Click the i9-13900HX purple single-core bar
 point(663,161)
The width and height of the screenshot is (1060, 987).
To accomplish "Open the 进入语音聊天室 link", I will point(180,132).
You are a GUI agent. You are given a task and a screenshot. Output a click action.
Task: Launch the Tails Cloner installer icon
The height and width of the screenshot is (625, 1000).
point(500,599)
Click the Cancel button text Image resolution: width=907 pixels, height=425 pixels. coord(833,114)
--
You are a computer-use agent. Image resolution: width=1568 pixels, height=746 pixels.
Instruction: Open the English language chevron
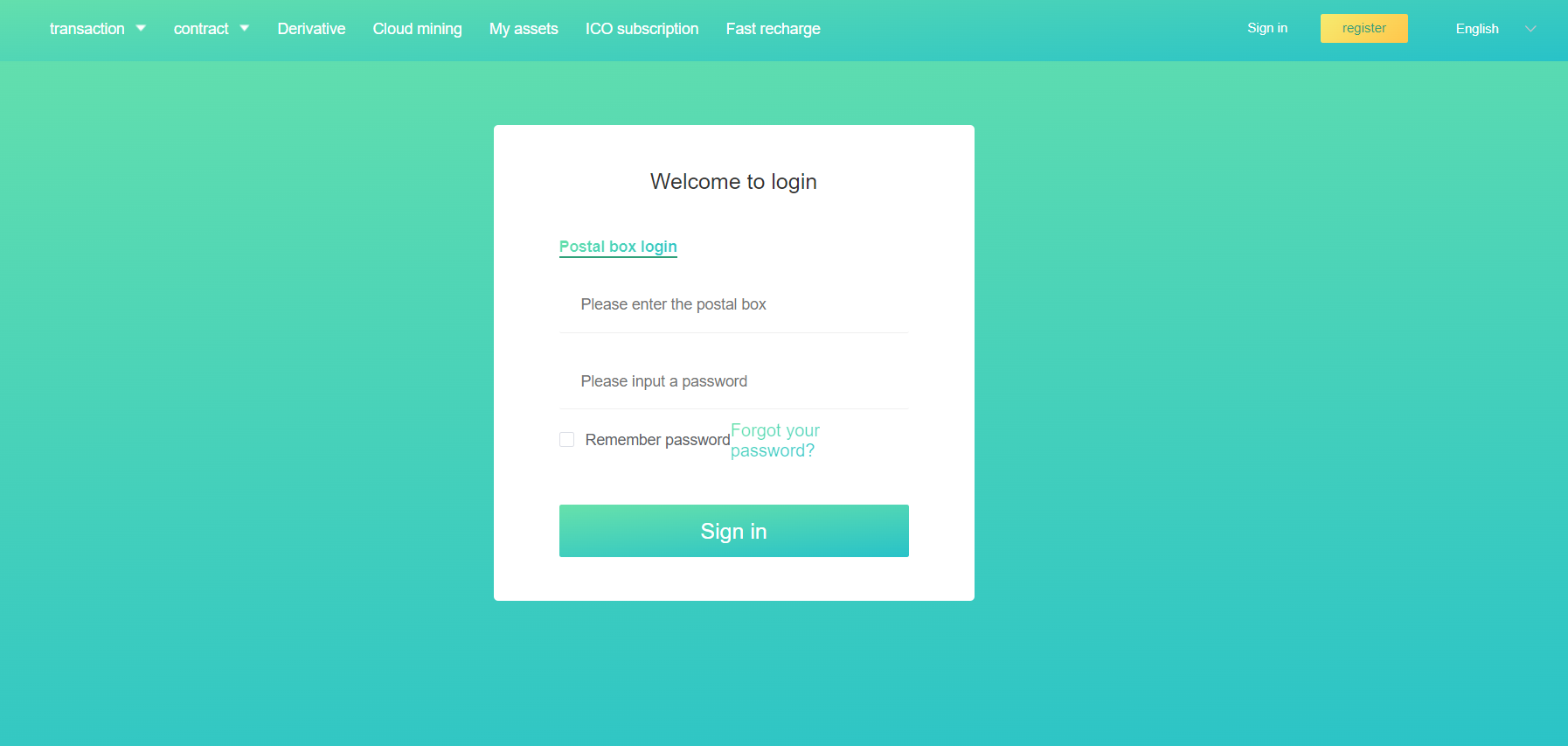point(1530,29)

- WHAT IS BEING ASKED
Gather every line above that contains the word "Image", and copy each one out in full.

- SOLUTION
Click the Cancel button text Image resolution: width=907 pixels, height=425 pixels. coord(833,114)
You are a computer-use agent. Image resolution: width=1568 pixels, height=746 pixels.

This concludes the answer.